**Partes do exercício**
1) Responda com base no trecho sobre suicídio na adolescência:
(a) Em que outros grupos, segundo a nota, os casos de suicídio também vêm aumentando?
(b) A que sentimentos os profissionais de saúde mental costumam ligar o suicídio?
(c) Quem o trecho cita entre os que podem não notar as pequenas mudanças de comportamento?
2) Continue o trecho sobre suicídio na adolescência a partir da última frase.

**Trecho citado**

· · · ·

Ademais, os adolescentes estão passando para a fase adulta, “saindo do casulo”, seu corpo e mente estão em transformação e se encontram em uma fase de formação de sua identidade, aceitação e questionamentos, desde a escolha da profissão até a descoberta da sexualidade, sendo mais vulneráveis a se desestabilizar emocionalmente, e, enfim, cometer ou tentar cometer suicídio. (Nota: os casos de suicídio vêm aumentando ainda entre idosos e pessoas adultas, embora em menor escala que em adolescentes).

E como prevenir esta “onda de desespero coletivo”? Porque os profissionais de saúde mental costumam ligar suicídio a sentimentos profundos de perda, frustração e desesperança. É como se não houvesse saída, do ponto de vista da pessoa vulnerável. Uma parede intransponível entre elas e o mundo “cru”, o isolamento progressivo, pequenas mudanças de comportamento que poucos notam – inclusive pais e professores.

· · · ·

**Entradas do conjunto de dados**
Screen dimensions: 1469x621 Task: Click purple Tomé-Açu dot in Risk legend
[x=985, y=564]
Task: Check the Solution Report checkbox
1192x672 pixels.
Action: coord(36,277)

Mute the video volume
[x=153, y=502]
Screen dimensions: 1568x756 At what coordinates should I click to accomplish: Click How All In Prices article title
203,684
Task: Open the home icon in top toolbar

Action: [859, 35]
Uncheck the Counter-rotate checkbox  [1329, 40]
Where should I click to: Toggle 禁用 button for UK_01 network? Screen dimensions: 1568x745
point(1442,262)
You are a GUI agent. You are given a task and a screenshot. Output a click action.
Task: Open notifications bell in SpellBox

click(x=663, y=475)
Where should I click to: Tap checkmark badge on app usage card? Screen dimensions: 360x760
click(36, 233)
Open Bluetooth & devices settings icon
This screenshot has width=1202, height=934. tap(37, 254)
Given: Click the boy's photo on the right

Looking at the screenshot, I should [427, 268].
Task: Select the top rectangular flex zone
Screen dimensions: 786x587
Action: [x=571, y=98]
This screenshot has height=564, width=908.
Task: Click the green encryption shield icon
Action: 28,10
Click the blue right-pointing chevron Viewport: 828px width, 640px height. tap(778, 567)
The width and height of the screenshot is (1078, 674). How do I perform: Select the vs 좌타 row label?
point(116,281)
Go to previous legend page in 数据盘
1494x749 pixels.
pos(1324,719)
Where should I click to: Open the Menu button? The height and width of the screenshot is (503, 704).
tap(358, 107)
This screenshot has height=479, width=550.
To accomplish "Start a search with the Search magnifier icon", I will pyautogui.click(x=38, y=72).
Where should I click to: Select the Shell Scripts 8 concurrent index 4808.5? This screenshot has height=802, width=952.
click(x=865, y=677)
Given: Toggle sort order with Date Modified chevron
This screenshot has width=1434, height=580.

· · · ·

**Respostas do exercício**
1)
(a) Entre idosos e pessoas adultas, embora em menor escala que em adolescentes.
(b) A sentimentos profundos de perda, frustração e desesperança.
(c) Pais e professores.

2)
Para combater o suicídio e o sofrimento emocional, em 1962 foi criada a organização filantrópica Centro de Valorização da Vida (CVV), um trabalho voluntário para prevenção e atendimento a pessoas vulneráveis, incluindo suicidas potenciais (disque 188), além de outras ONGs. O tema vem sendo tratado com certa frequência, com grande ibope, mas devemos cuidar para não “romantizar” o suicídio ou suicidas, o que é um risco enorme quando abordados em livros, filmes ou séries – que podem e devem conscientizar a população sobre o assunto, como “13 Reasons Why”.

Pais (ou criadores), família, amigos, professores, todos devem estar atentos a mudanças de comportamento de quem amam, ou de pessoas de seu convívio. O silêncio, a falta de desabafo, agressividade e abuso de substâncias são avisos. Notas que despencam na escola ou faculdade. Mangas compridas, mesmo no calor, para esconder mutilações com objetos cortantes, frequentes em suicidas como autopunição. Freud já dizia que, quando alguém comete suicídio, na verdade está matando não a si mesmo, mas seu “outro eu” com que não consegue lidar.

Indica-se, para pessoas com ideações suicidas – em comentários ou comportamentos, às vezes sutis, de autodestruição e autodepreciação – terapia e até medicação, além do acolhimento.

Não é fácil falar sobre o próprio sofrimento nos dias em que vivemos: parece que é uma vergonha ficar triste, sofrer, se sentir frustrado. Há uma “positividade tóxica”, forçada. Palavras de incentivo ou força de vontade nem sempre resolvem.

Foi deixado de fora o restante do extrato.